Ecommerce Retail
Data Warehouse
Development

            • Applied ETL process for building Data Warehouse based on AdventureWorks 2019 Database

            • Developed SSIS packages for initial loading and incremental loading on sales and inventory fact tables

            • Generated an OLAP cube using SSAS and realized online sales analysis based on AdventureWorks 2019 Data Warehouse

Background

AdventureWorks 2019 is an OLTP (Online Transaction Processing) sample database originally published by Microsoft, which stores the data of an ecommerce retail company from multiple perspectives, such as sales, production and related people. However, it is difficult for analysts of the company to effectively get insights and create business values, because it costs much time to integrate information from multiple tables in a database. Thus, to enhance the data quality and consistency, improve the decision-making process, and generate a higher return of interest based on business intelligence, it is necessary for us to maintain a data warehouse for OLAP (Online Analytical Processing).

Keywords: Data Warehouse, ETL (Extract, Transform, Load) Process, OLAP, SSIS, SSAS

Introduction

In this project, our goals include: build a data warehouse (dimensional model) of the AdventureWorks 2019 database – consolidate two fact tables FactInternetSales and FactProductInventory to present the data of internet sales and inventory in a clear manner; design and construct data pipeline via SSIS to automatically populate or backup data into our dimension and fact tables; feed data into an OLAP model to improve efficiency of multi-dimensional analytical queries; integrate with BI tools to support underlying data reports refreshing and enable business intelligence.
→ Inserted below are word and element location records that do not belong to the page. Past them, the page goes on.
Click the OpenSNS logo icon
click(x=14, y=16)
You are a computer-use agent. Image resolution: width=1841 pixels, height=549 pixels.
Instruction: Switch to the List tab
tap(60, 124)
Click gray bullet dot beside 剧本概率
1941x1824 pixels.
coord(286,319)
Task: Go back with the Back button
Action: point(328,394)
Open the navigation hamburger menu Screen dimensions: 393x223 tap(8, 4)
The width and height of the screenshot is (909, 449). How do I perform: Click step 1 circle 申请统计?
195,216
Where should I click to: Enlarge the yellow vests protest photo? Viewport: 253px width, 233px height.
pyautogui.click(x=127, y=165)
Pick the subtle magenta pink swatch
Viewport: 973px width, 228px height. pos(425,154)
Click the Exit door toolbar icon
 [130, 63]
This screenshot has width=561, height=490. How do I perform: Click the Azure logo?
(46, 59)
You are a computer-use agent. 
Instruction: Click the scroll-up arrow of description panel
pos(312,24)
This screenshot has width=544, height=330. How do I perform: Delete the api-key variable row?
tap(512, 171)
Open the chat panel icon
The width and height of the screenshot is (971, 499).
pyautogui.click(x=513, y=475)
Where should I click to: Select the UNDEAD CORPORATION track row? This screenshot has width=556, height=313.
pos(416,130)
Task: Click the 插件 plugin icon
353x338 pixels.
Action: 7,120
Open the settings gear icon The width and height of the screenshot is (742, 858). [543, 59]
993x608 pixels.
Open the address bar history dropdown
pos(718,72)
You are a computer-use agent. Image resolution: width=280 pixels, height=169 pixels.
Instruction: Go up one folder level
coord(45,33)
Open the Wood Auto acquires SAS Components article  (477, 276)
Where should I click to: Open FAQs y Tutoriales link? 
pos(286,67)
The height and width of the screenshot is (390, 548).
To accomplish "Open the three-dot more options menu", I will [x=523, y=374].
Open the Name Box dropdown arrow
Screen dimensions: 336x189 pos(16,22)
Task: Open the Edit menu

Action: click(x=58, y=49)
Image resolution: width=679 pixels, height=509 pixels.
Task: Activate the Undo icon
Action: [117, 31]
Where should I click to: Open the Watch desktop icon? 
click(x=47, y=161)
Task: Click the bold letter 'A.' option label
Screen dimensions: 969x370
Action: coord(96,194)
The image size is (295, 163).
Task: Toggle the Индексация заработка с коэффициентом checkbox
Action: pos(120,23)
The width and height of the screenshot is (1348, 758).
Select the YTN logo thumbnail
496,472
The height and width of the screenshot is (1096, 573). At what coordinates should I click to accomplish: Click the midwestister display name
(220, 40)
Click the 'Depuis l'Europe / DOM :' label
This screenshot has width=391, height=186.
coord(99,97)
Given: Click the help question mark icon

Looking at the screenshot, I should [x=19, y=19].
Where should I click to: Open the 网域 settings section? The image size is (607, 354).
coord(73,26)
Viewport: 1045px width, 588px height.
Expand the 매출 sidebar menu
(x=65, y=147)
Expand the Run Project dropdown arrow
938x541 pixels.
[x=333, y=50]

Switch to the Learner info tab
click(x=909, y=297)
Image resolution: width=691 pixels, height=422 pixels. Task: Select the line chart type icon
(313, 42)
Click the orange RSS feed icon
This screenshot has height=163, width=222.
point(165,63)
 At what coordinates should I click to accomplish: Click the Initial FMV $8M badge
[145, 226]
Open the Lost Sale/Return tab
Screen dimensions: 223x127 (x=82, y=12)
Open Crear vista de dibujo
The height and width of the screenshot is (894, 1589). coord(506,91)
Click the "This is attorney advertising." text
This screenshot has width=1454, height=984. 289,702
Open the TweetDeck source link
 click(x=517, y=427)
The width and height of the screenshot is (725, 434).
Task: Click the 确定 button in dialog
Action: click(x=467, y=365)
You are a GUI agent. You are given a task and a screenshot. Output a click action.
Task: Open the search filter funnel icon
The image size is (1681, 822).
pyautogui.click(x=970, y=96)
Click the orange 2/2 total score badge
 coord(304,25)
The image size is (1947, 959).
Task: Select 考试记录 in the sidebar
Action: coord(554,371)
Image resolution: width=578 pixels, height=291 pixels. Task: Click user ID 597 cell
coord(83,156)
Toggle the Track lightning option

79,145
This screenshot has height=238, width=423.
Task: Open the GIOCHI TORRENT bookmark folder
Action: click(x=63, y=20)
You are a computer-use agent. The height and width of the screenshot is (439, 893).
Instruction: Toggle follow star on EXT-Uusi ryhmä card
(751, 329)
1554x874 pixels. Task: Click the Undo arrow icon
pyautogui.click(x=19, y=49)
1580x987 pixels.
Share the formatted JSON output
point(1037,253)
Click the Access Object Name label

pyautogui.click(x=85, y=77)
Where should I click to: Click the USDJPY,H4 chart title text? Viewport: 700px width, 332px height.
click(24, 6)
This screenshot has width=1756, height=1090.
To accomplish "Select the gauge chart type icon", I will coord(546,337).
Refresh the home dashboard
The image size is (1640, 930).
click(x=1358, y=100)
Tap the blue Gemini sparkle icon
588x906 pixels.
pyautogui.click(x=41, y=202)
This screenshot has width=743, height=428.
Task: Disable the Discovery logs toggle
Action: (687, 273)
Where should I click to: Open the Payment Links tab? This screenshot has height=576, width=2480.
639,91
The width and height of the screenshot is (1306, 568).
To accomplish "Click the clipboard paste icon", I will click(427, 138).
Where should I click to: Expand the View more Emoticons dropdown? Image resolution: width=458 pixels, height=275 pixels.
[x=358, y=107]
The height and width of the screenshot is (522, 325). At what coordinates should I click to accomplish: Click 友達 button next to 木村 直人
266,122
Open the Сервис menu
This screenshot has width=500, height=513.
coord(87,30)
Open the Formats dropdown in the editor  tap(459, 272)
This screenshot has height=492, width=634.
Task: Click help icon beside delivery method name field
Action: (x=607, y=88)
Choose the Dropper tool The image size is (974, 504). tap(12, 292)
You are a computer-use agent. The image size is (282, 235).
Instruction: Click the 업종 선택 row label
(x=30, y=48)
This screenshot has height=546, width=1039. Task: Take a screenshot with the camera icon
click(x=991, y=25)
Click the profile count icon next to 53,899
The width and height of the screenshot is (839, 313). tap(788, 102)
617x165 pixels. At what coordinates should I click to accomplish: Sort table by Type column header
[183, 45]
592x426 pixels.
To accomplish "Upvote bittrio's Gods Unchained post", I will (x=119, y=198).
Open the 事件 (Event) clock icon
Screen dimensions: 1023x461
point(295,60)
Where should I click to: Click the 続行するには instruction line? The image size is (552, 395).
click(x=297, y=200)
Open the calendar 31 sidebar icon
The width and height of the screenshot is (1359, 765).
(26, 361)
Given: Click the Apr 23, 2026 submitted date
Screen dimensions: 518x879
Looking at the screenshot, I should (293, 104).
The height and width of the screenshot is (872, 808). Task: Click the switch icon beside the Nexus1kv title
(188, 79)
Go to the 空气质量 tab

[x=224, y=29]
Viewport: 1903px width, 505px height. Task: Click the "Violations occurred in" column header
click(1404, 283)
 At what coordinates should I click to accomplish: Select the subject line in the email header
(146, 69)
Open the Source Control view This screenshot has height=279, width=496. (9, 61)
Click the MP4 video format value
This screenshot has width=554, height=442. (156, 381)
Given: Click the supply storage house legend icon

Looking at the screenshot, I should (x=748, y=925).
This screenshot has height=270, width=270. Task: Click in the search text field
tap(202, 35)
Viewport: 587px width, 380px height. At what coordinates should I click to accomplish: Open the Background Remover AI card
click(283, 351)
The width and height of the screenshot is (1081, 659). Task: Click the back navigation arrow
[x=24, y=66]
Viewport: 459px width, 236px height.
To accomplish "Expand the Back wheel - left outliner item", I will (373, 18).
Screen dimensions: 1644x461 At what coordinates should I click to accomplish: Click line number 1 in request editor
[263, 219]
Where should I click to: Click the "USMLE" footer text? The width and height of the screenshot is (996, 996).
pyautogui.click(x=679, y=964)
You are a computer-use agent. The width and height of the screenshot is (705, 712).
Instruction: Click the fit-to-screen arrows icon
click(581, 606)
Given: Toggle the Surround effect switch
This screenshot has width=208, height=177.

[data source link] https://docs.microsoft.com/en-us/sql/samples/adventureworks-install-configure?view=sql-server-ver15&tabs=ssms

Workflow
Data Flow
  • Figure below shows the data flow of the dimensional model, which flows from source (left) to destination (right).
  • There are two levels of data layer – staging area and destination (dim and fact) layer.

Staging Area:
Staging area is the replica of the source tables in AdventureWorks 2019 database. Each source table will have a staging table in the data warehouse accordingly. For daily processing, we first load the current day’s data of each table into the corresponding staging table. The staging table will work as the source of the ETL procedures to populate dim tables and fact tables on a daily basis.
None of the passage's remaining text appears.